Selama ini, validasi menggunakan NIK dan Kartu Keluarga (KK) dinilai belum cukup efektif mencegah penyalahgunaan nomor, sehingga pengenalan wajah (face recognition) dipilih sebagai lapisan verifikasi tambahan.
Masih Opsional hingga Juni 2026
Pada fase awal, penggunaan biometrik belum diwajibkan. Pelanggan masih dapat memilih metode lama, registrasi via SMS ke 4444 atau menggunakan verifikasi wajah. Kewajiban penuh baru akan diterapkan mulai 1 Juli 2026.Direktur Eksekutif Asosiasi Penyelenggara Telekomunikasi Seluruh Indonesia (ATSI), Marwan O. Baasir, menjelaskan bahwa sepanjang semester pertama 2026 masyarakat diberikan masa transisi dengan dua opsi pendaftaran tersebut. Setelah tenggat Juli 2026, aktivasi nomor baru akan wajib melalui biometrik.
Perlu dicatat, registrasi biometrik tidak berlaku bagi pelanggan lama.
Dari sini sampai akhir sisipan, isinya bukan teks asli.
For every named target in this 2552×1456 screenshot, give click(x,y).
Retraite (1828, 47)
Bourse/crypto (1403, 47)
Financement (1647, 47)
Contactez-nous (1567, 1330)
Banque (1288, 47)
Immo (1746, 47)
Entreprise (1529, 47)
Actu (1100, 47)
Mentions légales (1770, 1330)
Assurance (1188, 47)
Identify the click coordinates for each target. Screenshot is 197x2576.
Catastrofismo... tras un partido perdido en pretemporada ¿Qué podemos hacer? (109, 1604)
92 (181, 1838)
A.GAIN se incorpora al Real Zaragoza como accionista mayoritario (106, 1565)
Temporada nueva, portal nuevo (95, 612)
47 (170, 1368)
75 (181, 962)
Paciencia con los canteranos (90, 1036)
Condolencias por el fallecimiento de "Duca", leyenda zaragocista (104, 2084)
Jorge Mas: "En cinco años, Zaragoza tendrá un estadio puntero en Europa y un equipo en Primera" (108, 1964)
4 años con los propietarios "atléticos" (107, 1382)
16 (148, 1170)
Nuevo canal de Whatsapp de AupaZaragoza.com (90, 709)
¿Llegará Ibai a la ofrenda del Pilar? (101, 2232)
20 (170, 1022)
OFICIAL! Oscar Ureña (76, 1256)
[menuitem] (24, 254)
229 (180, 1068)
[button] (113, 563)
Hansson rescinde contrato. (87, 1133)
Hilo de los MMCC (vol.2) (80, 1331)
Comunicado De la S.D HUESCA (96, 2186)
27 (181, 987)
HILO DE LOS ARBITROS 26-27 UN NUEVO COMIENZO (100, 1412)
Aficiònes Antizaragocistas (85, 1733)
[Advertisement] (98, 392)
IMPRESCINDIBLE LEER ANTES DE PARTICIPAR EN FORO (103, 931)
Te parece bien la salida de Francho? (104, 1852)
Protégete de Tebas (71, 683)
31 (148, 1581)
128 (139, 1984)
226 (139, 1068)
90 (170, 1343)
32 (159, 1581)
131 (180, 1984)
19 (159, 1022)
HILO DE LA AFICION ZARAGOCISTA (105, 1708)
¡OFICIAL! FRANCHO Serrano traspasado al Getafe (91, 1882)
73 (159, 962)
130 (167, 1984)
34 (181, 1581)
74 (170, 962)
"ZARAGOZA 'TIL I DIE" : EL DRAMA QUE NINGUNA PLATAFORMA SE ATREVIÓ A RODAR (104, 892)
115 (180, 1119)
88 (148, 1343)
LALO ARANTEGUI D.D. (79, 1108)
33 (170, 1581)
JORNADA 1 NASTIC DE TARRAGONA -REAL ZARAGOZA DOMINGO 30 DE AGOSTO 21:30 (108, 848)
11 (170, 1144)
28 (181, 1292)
Ketentuan ini hanya diterapkan saat membeli dan mengaktifkan kartu SIM baru, sehingga nomor yang sudah aktif sebelumnya tidak perlu melakukan pendaftaran ulang.
Mekanisme Registrasi SIM Card Biometrik
Berdasarkan penjelasan Komdigi, alur aktivasi nomor baru dengan biometrik adalah sebagai berikut:-Membeli kartu SIM baru di gerai operator seluler.
-Pemindaian wajah dilakukan langsung di gerai.
-Data biometrik yang terekam akan divalidasi dan dicocokkan dengan basis data Direktorat Jenderal Kependudukan dan Pencatatan Sipil (Dukcapil) Kementerian Dalam Negeri.
-Jika verifikasi dinyatakan berhasil, nomor seluler dapat segera digunakan.
Regulasi Masih Disiapkan
Komdigi menyatakan regulasi teknis kewajiban biometrik saat ini masih dalam tahap finalisasi. Direktur Jenderal Ekosistem Digital Komdigi, Edwin Hidayat Abdullah, menyebut rancangan aturan telah melalui konsultasi publik dan kini memasuki proses harmonisasi internal dan eksternal sebelum ditetapkan secara resmi.Dengan penerapan registrasi biometrik ini, pemerintah berharap ekosistem telekomunikasi nasional menjadi lebih aman, transparan, dan terlindungi dari praktik kejahatan digital yang kian marak.